Processo nº 189/2011
(Autos de Recurso Contencioso)
Data: 15 de Março de 2012
ASSUNTO:
- Deficiência da instrução
- Exercício do poder discricionário
- Falta de audiência prévia
SUMÁRIO:
- A instrução do processo compreende toda uma série de actos e diligências destinados a apurar o quadro fáctico real, em função do qual há-de vir a ser proferida a decisão final.
- Não se verifica a deficiência da instrução caso a Administração procurou averiguar todos os factos cujo conhecimento seja conveniente para a justa e rápida decisão do pedido da recorrente.
- É pacífico, tanto na jurisprudência como na doutrina, que o exercício do poder discricionário por parte da Administração só é contenciosamente sindicável nos casos de erro manifesto ou a total desrazoabilidade do seu exercício.
- A audiência de interessados é uma das formas de concretização do princípio da participação dos particulares no procedimento administrativo, legalmente previsto no artº 10º do CPAC, nos termos do qual os órgãos da Administração Pública devem assegurar a participação dos particulares, bem como das associações que tenham por objecto a defesa dos seus interesses, na formação das decisões que lhes disserem respeito.
- E destina-se a evitar, face ao administrado, o efeito surpresa e, ao mesmo tempo, garantir o contraditório, de modo a que não sejam diminuídos os direitos ou interesses legalmente protegidos dos administrados.

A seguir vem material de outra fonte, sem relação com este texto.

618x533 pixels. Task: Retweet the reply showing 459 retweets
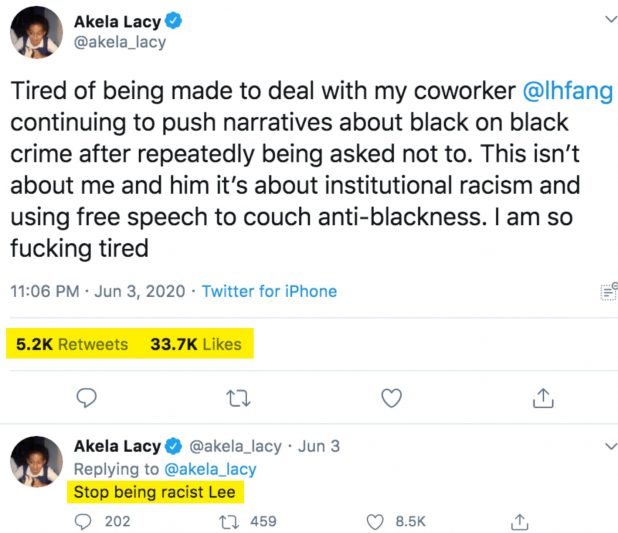pyautogui.click(x=229, y=521)
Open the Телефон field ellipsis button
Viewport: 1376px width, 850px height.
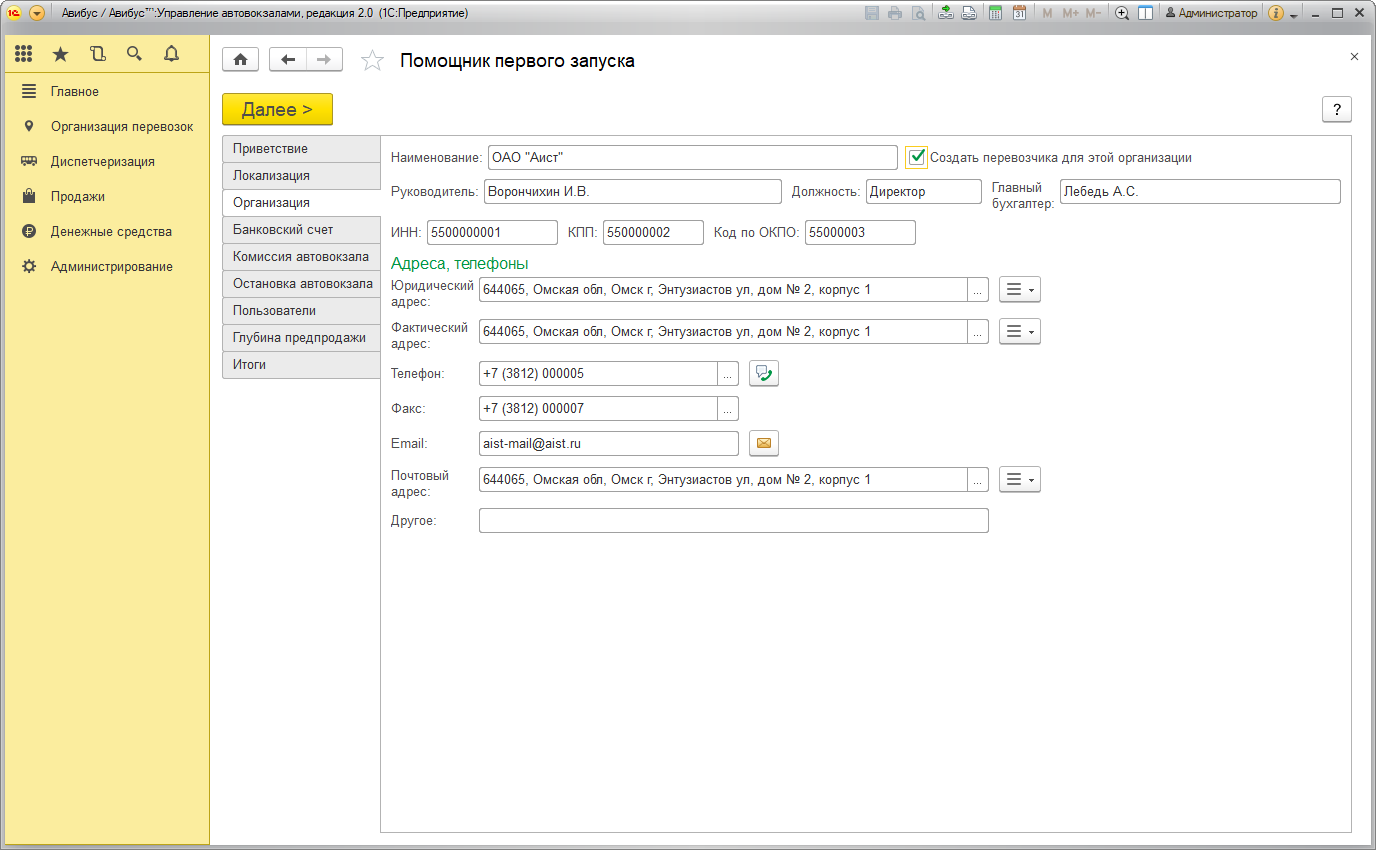(728, 373)
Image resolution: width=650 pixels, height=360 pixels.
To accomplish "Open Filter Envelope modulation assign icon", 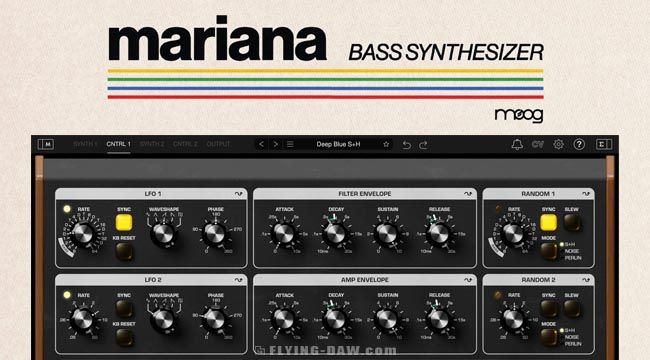I will point(468,194).
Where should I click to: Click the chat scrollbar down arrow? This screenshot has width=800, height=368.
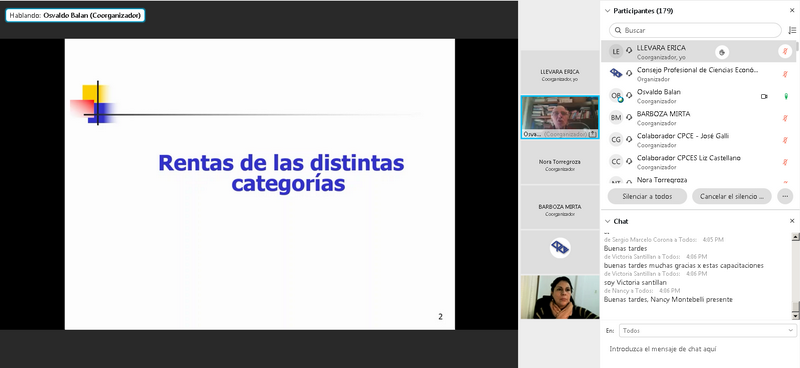point(795,316)
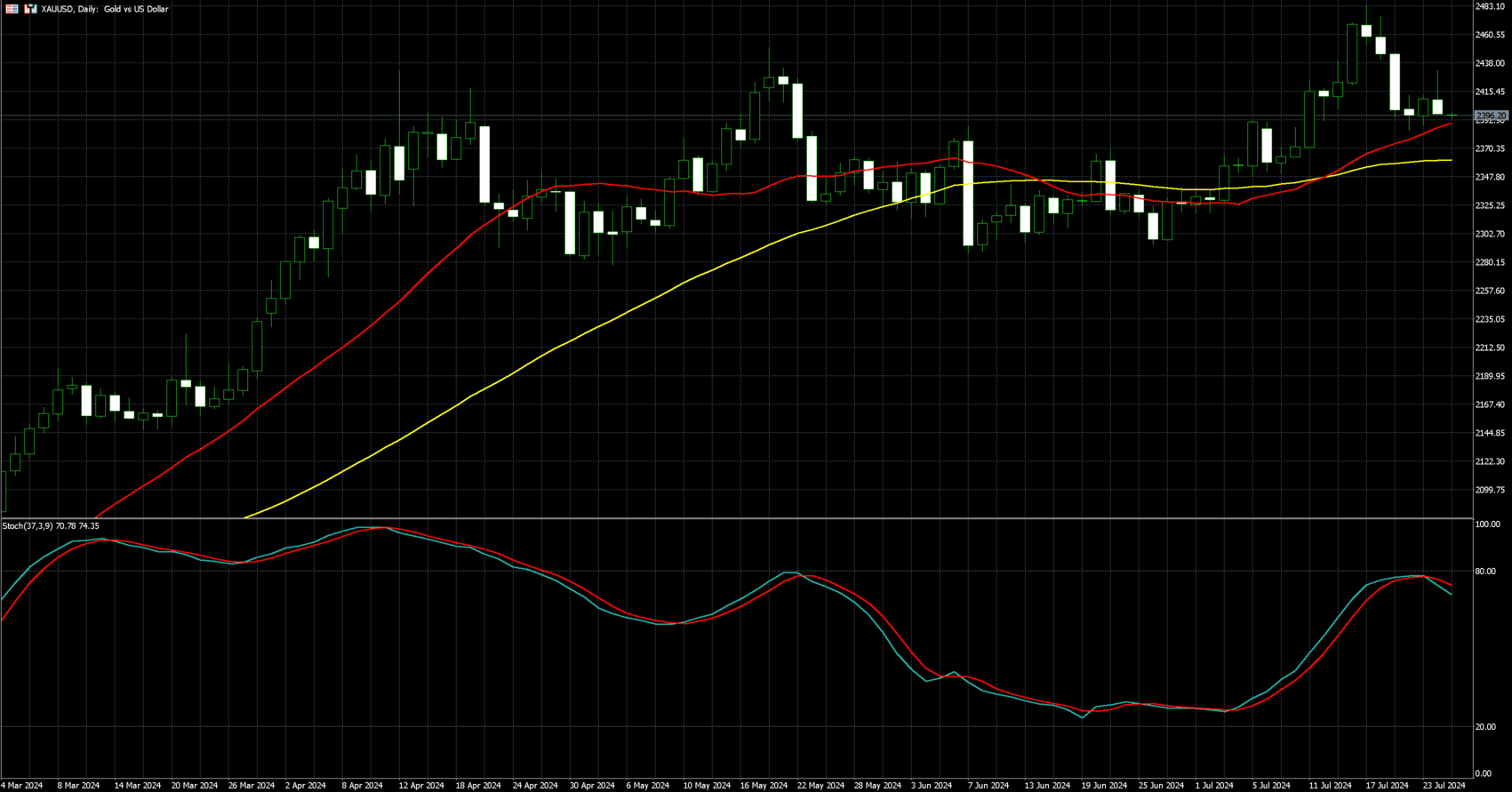This screenshot has width=1512, height=792.
Task: Click the 2099.75 price scale label
Action: (1490, 490)
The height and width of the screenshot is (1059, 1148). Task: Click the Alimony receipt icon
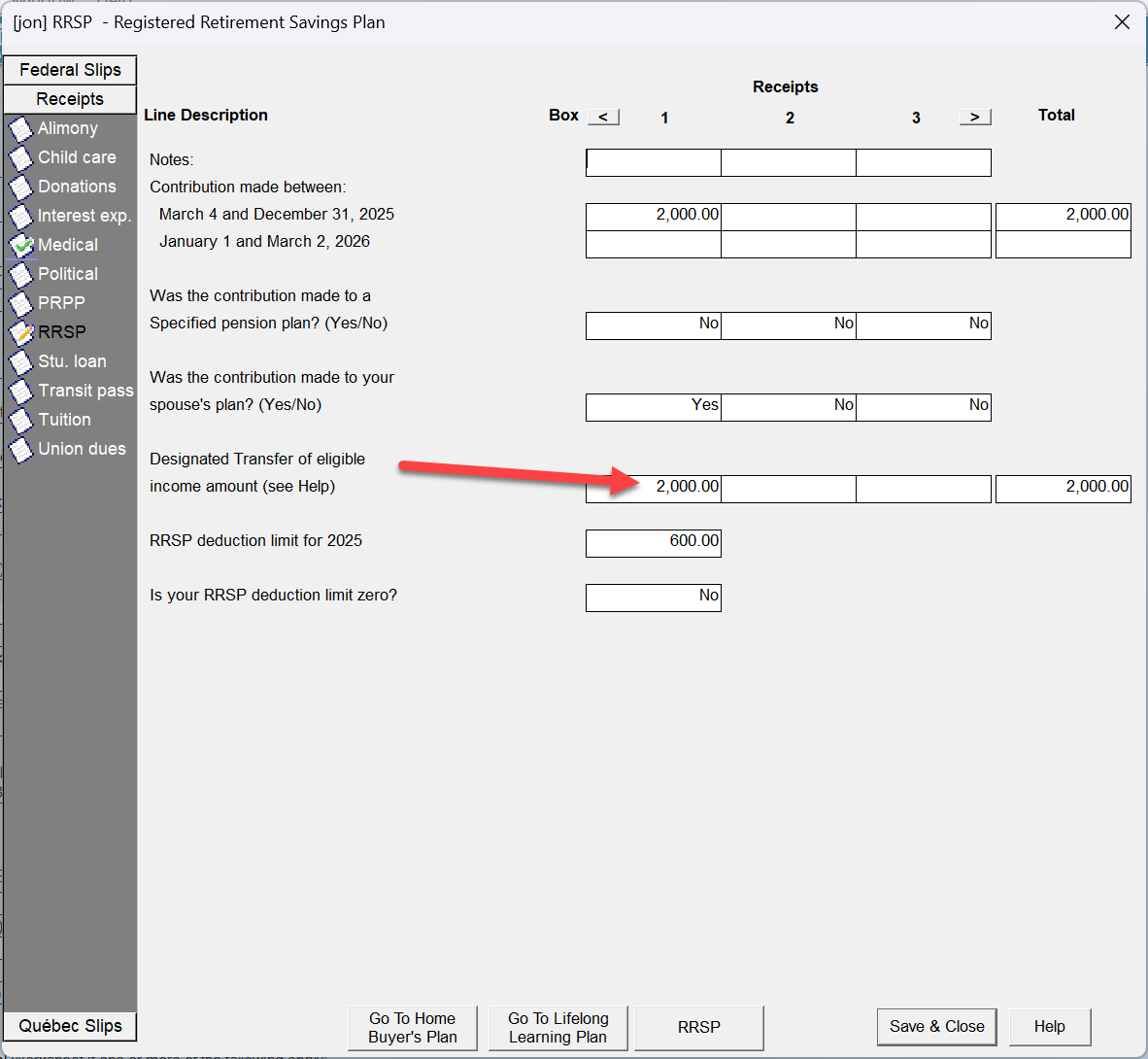click(x=20, y=128)
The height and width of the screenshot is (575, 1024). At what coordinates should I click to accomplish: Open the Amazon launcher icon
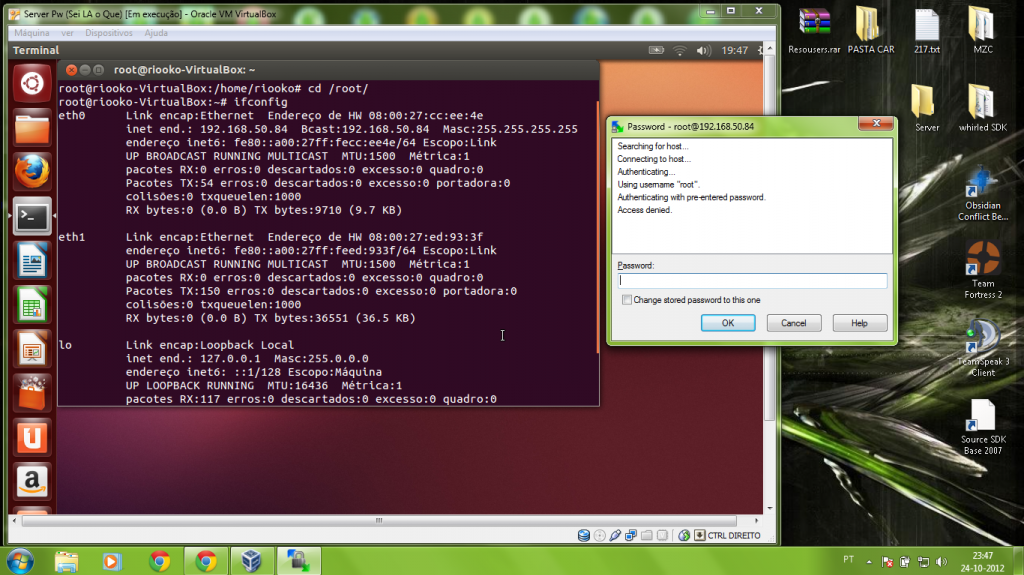pos(32,479)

- Uma mera possibilidade da inutilidade da audiência do interessado não justifica a sua não realização, tem de haver uma certeza concreta na medida em que a audição nada vai afectar a decisão a tomar.
O Relator,
Ho Wai Neng
Processo nº 189/2011
(Autos de Recurso Contencioso)
Data: 15 de Março de 2012
Recorrente: B
Entidade Recorrida: Secretário para a Economia e Finanças
ACORDAM OS JUÍZES NO TRIBUNAL DE SEGUNDA INSTÂNCIA DA R.A.E.M.:
I – Relatório
B, melhor identificada nos autos, vem interpor o presente Recurso Contencioso contra o despacho do Secretário para a Economia e Finanças, de 07/01/2011, pelo qual se indeferiu o seu pedido de residência temporária, alegando, em sede de conclusão, que:
1. O objecto do presente recurso é o despacho do Senhor Secretário para a Economia e Finanças que negou provimento ao pedido de fixação de residência apresentado pela Recorrente.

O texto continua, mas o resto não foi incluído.